PHOENIX -- Using the soft economy as a lever, House Republicans voted Monday to ask voters to repeal the state's minimum wage.
House Majority Leader Steve Court acknowledged that the original measure was approved six years ago on a nearly 2-1 margin. That law requires the Industrial Commission to consider inflation and make annual adjustments in the minimum that companies doing business here can pay their workers.
The result is a current minimum wage of $7.65 an hour, 40 cents more than required under federal law.
Court said, though, the economy in 2006 was quite different than it is now. And he said that employers cannot afford the extra costs.
But Rep. Ruben Gallego, D-Phoenix, said the depressed economy is precisely the reason having a state minimum wage higher than what is required under federal law -- and one that keeps pace with inflation.
"Right now there are so many people working minimum wage jobs that normally would not be working minimum wage jobs," he said. In fact, Gallego argued, many people have to work two minimum wage jobs just to make what they used to earn, before the economy tanked and companies laid off workers.
He said the inflation indexing is necessary "just to allow them to catch up with the rising cost of everyday rising food and fuel."
There is no indexing of the federal minimum wage, with changes possible only with congressional approval. And the U.S. Department of Labor said the last time that happened was in 2009.
Court acknowledged the intent of voters in 2006 was to ensure that those at the bottom of the pay scale do not fall farther behind due to inflation.
"I think in normal times that might not be so bad," the Mesa Republican said. "But in a down economy like we have, we've continued to ratchet up our minimum wage while the federal government has kept theirs flat."
The result, he said, is Arizona employers have to pay their minimum wage workers 5 percent more than companies in surrounding states.
"It's a competitive issue with other states," Court said.
He acknowledged that a large number of these workers are probably in food service and hospitality jobs which cannot be exported elsewhere.
"But still, they're having to give raises to employees at a time when their business is down and hurting them," Court continued. "So we just wanted to have the voters look at it again."
Rebecca Friend, executive director of the state AFL-CIO, which championed the initiative, said businesses made the same arguments in 2006 with claims that it will unduly harm Arizona businesses. She said that, six years later, no one has been able to present concrete evidence that Arizona having its own minimum wage has hurt the economy.
"Wall Street crushed the economy, not the minimum wage," she said.

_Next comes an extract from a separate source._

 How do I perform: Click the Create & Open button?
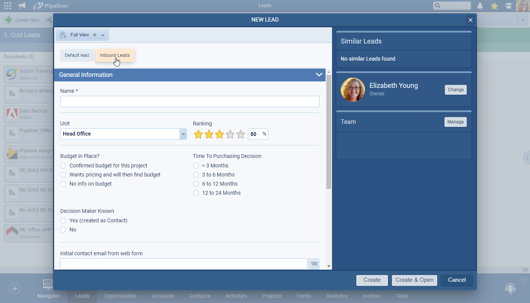414,280
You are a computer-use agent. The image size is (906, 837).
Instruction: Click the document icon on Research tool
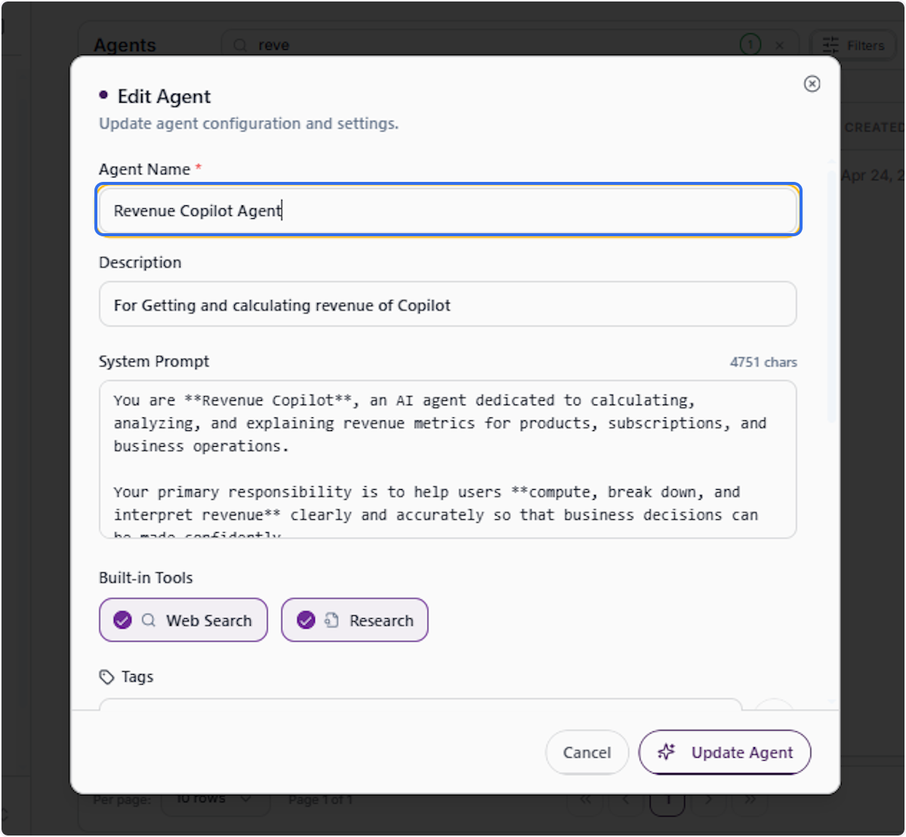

Friend said if the issue reaches the ballot in November -- the measure still needs Senate approval -- supporters will once again remind voters that, even with indexing, what Arizona requires is not exactly making anyone rich.
"The minimum wage is not a living wage," she said, saying the indexing is "the one thing that makes some attempt to deal with the issue of inflation or changes in the economic situation."
As approved, HCR2056 would set the state minimum wage permanently at $7.65 an hour -- where it is now -- or the federal minimum wage, whichever is higher. With no indexing, that would mean the state minimum wage would become the federal minimum wage whenever Congress got around to approving an increase to that level or higher.
That effectively would return the law to the way it was before the 2006 initiative when federal law allowed workers to be paid as little as $5.15 an hour. The initiative boosted that immediately to $6.75, with a requirement for annual inflation adjustments.
The most recent adjustment, which took effect in January, added 30 cents an hour to the wage after the Industrial Commission, charged with monitoring the wage, pegged inflation at 3.8 percent. While that translated out to 27.9 cents, the law requires the number to be rounded to the nearest nickel.
The commission does not track how many Arizonans are working at the minimum wage.
The law does allow a employers to claim a $3 an hour "tip credit," meaning they will be able to put just $4.65 an hour into paychecks. But that requires proof that the employees are, in fact, bringing in at least $3 an hour in tips.